## What the task asks
Restate each entry shown beneath this instruction, keeping its wording intact.

---------------

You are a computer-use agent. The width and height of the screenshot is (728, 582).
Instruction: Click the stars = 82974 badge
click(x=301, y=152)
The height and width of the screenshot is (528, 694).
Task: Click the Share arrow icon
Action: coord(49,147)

---------------

## Output below
You are a computer-use agent. The width and height of the screenshot is (728, 582).
Instruction: Click the stars = 82974 badge
click(x=301, y=152)
The height and width of the screenshot is (528, 694).
Task: Click the Share arrow icon
Action: coord(49,147)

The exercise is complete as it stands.